# Bad fstab prevents boot.



## PeterStory (May 27, 2011)

Dang.
I am trying to get a 250GB fat32 USB drive mounted at boot. I added the following to my /etc/fstab:


```
/dev/da1s1	/mnt	msdosfs	rw,large	0	3
```

Now my system doesn't boot  Which stinks, because it's offsite. What is wrong with my fstab? 

Thanks!
-Peter


----------



## Beastie (May 27, 2011)

PeterStory said:
			
		

> my system doesn't boot


From single user mode,
`# mount -u /`
will allow you to remount the root partition read/write.

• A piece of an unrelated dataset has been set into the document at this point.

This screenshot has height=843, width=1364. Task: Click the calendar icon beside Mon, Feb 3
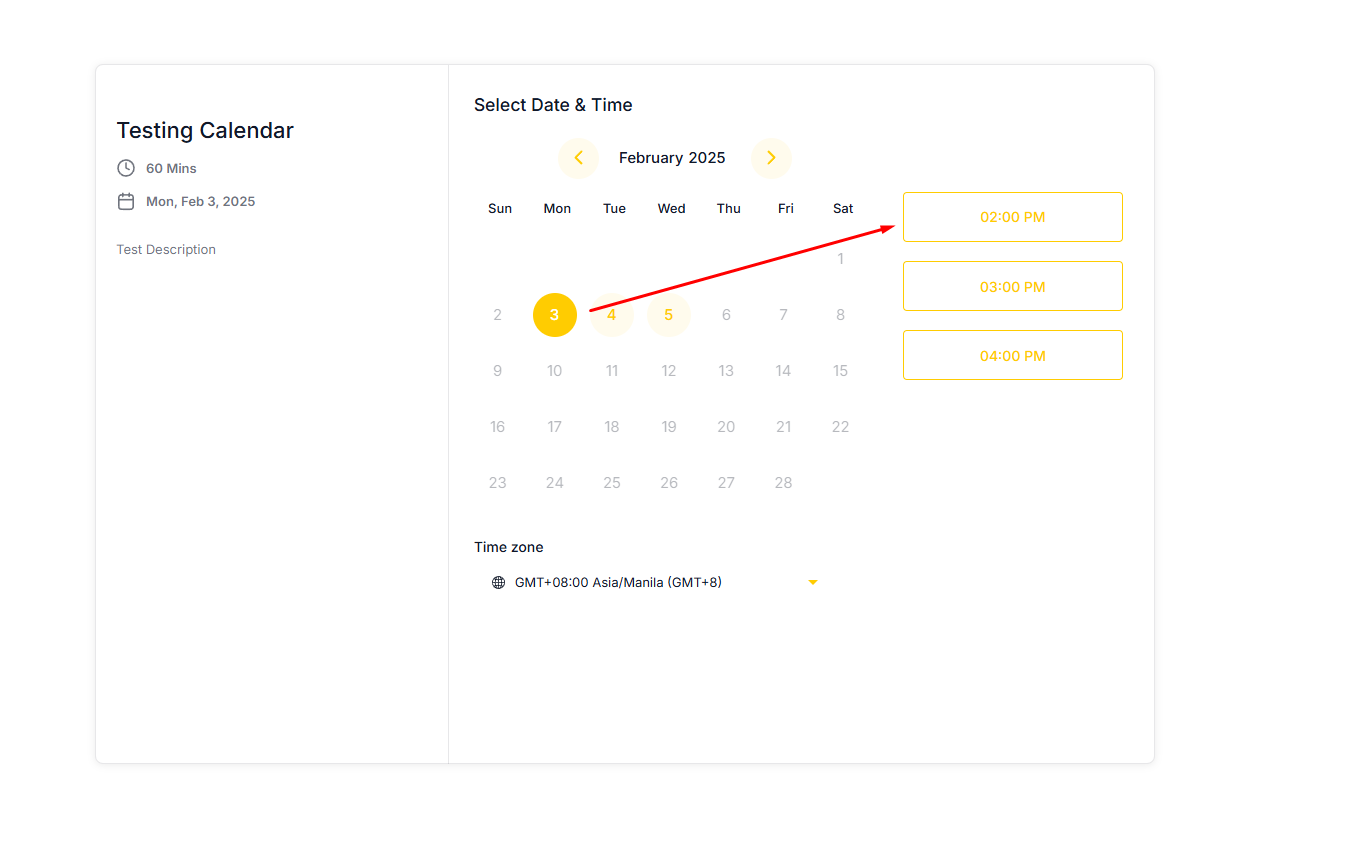point(126,202)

You will then be able to edit /etc/fstab (using /rescue/vi) and remove or comment off the offending entry.



			
				PeterStory said:
			
		

> What is wrong with my fstab?


Is the device already inserted and is it recognized as da1 (i.e. second USB/SCSI device)?


----------



## wblock@ (May 27, 2011)

Some USB devices don't come up in time to be mounted on bootup.  To allow for that, there's
/boot/loader.conf

```
kern.cam.boot_delay=10000
```

There's also the "late" option for /etc/fstab (mount(8)).


----------



## PeterStory (May 27, 2011)

> There's also the "late" option for /etc/fstab


Does my 'large' option exist? 
I'll definitely try the late option.



> Is the device already inserted and is it recognized as da1


Before shutting down, I made sure I could mount the drive. This worked:

```
sudo mount -t msdosfs -o large /dev/da1s1 /mnt
```

Thanks for the advice! 
I'll post an update Tuesday, assuming I can get access to the machine. 
Grrr... I'll have to lug a monitor and keyboard into the server room! :e
-Peter


----------



## Beastie (May 27, 2011)

PeterStory said:
			
		

> Does my 'large' option exist?


From the manual page for mount_msdosfs(8):


> Support file systems larger than 128 gigabytes at the expense of 32 bytes of kernel memory for each file on disk. This memory will not be reclaimed until the file system has been unmounted.


----------



## PeterStory (May 31, 2011)

*Mission Accomplished!*

Huzzah!
I started the machine in Single-User Mode, and edited my /etc/fstab to look like this:

```
/dev/da1s1		/mnt		msdosfs	rw,large,late	0	0
```
I added the 'late' option, and changed the Pass# to zero.

Thanks for all the help!
Now I can get to work on Samba!
-Peter Story


----------